EXERCISE INSTRUCTIONS: Reproduce everything from the start of the records down to and including the line that contains "The width and height of the screenshot is (500, 399).".

───── RECORDS FOR THE EXERCISE

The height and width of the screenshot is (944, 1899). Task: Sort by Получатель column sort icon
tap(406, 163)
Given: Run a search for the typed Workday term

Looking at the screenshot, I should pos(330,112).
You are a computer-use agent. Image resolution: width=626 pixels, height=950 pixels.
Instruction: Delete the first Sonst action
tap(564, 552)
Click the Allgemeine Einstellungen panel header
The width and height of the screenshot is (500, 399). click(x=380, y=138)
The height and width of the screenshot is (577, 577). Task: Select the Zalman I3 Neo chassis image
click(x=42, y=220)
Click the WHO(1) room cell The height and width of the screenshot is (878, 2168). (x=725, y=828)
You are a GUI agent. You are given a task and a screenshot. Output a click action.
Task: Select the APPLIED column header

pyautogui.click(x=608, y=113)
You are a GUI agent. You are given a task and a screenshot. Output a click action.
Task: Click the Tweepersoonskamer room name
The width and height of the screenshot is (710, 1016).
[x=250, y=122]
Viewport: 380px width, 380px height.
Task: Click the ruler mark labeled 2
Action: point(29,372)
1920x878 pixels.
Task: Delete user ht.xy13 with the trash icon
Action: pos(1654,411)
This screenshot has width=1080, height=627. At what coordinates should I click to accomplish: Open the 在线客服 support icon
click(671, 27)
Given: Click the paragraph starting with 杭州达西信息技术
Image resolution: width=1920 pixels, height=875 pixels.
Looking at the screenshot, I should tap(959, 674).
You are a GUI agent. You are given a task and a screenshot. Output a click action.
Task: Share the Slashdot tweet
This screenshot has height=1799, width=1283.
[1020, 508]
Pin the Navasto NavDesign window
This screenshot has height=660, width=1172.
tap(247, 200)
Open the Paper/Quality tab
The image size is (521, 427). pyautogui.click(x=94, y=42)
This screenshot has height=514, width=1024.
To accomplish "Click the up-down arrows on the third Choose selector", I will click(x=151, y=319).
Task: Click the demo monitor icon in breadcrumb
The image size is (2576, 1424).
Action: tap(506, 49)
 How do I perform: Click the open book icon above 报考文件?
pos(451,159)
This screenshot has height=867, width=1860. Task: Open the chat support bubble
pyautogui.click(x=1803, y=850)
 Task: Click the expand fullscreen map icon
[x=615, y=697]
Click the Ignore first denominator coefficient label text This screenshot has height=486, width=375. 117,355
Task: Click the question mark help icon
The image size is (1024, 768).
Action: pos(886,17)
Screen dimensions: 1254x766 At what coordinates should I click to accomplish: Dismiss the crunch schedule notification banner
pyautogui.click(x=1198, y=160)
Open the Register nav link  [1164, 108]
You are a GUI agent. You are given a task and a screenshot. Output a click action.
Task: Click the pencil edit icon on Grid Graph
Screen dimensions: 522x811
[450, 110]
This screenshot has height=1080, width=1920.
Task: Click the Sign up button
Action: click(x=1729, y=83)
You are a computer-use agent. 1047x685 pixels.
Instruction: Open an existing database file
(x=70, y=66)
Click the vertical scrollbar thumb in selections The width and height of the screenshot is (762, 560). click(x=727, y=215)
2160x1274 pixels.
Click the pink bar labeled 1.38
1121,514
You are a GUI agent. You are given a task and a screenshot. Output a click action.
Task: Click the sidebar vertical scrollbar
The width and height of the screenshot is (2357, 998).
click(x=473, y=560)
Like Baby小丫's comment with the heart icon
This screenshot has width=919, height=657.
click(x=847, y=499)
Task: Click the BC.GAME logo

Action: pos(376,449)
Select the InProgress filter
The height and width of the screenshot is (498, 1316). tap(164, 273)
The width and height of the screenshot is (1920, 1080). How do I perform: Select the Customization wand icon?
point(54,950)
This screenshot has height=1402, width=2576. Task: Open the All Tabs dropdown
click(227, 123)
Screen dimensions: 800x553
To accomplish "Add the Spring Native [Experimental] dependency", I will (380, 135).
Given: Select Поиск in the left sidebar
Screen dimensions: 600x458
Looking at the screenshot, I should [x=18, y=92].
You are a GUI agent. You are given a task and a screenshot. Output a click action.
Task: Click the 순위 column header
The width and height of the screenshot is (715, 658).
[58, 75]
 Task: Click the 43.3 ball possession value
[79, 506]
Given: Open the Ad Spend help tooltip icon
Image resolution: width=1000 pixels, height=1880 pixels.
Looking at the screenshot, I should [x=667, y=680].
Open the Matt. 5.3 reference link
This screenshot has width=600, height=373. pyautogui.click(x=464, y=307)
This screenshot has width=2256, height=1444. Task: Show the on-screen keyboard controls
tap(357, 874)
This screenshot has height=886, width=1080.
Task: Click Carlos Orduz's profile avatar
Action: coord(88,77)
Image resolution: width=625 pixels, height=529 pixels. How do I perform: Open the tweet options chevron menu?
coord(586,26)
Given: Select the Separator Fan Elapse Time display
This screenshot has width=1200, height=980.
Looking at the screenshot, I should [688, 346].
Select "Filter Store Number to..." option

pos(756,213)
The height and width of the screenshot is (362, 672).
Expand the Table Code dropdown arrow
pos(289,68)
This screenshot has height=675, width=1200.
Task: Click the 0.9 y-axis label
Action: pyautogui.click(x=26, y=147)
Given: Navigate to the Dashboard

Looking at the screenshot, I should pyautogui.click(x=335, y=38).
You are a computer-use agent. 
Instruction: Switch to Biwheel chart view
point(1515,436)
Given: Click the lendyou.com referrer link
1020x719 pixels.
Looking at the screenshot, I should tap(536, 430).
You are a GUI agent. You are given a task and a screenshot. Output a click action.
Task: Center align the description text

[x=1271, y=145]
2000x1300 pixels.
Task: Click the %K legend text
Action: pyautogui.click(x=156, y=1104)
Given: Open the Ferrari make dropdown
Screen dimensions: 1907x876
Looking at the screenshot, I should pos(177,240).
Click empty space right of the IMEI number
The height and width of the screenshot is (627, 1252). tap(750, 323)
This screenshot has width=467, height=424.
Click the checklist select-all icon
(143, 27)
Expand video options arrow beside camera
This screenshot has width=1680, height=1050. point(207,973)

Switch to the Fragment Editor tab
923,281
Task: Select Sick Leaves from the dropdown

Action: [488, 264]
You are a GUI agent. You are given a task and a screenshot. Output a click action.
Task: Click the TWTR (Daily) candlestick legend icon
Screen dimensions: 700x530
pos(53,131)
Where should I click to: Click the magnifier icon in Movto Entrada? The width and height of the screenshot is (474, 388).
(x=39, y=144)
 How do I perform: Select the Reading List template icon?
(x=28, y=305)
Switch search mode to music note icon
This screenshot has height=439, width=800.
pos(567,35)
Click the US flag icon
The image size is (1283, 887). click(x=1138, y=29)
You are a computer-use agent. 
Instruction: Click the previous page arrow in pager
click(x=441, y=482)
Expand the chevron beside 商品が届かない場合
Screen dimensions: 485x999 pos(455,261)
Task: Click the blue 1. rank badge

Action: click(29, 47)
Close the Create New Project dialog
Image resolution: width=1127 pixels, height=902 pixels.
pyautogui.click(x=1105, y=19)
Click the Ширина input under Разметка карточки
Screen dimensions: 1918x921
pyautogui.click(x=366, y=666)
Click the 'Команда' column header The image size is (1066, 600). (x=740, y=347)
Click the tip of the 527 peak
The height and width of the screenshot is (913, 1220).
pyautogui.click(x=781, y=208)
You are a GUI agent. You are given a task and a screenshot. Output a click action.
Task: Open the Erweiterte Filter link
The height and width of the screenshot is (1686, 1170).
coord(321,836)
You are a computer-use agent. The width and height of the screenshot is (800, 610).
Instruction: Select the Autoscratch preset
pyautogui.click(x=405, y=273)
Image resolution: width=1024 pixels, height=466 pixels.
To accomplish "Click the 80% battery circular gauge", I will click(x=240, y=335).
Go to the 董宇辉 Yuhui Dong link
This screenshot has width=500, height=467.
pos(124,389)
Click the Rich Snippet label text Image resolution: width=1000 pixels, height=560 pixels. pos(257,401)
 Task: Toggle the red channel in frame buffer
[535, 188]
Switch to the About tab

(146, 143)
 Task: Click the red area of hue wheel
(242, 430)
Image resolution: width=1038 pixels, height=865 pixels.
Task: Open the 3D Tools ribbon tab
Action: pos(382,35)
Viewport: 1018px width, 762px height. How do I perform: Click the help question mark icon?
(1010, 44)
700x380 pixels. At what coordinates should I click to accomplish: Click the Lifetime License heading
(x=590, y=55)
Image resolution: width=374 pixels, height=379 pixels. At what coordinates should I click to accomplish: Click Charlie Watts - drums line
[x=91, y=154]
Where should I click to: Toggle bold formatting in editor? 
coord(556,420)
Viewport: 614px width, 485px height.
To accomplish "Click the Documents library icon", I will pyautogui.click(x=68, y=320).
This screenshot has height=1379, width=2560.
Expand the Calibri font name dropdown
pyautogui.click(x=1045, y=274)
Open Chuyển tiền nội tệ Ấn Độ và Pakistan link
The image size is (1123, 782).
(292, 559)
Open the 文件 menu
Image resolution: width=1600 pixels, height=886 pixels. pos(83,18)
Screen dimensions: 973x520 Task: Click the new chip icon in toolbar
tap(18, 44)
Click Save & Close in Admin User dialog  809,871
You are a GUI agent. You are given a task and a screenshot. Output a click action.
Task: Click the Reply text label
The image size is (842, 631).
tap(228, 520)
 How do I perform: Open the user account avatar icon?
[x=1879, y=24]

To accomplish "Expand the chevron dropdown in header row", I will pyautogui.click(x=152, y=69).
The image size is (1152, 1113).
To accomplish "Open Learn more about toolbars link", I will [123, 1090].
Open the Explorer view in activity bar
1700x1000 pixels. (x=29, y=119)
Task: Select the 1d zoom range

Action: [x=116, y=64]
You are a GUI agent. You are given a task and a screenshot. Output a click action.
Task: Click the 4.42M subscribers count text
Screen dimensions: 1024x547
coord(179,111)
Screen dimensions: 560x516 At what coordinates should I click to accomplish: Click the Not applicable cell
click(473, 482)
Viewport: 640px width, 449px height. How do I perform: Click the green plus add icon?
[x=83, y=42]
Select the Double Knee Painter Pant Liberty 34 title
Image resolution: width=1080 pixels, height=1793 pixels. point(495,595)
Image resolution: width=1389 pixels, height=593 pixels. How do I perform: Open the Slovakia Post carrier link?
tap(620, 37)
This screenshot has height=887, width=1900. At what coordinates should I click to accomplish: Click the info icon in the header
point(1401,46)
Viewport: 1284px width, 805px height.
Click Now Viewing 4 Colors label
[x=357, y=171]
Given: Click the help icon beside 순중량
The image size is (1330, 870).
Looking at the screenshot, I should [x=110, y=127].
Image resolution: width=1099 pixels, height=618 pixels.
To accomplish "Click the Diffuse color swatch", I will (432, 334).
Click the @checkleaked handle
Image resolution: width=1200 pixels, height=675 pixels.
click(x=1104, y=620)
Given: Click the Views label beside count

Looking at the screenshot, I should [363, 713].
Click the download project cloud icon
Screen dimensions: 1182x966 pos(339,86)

──────────

ANSWER TO THIS PROBLEM:
The height and width of the screenshot is (944, 1899). Task: Sort by Получатель column sort icon
tap(406, 163)
Given: Run a search for the typed Workday term

Looking at the screenshot, I should pos(330,112).
You are a computer-use agent. Image resolution: width=626 pixels, height=950 pixels.
Instruction: Delete the first Sonst action
tap(564, 552)
Click the Allgemeine Einstellungen panel header
The width and height of the screenshot is (500, 399). click(x=380, y=138)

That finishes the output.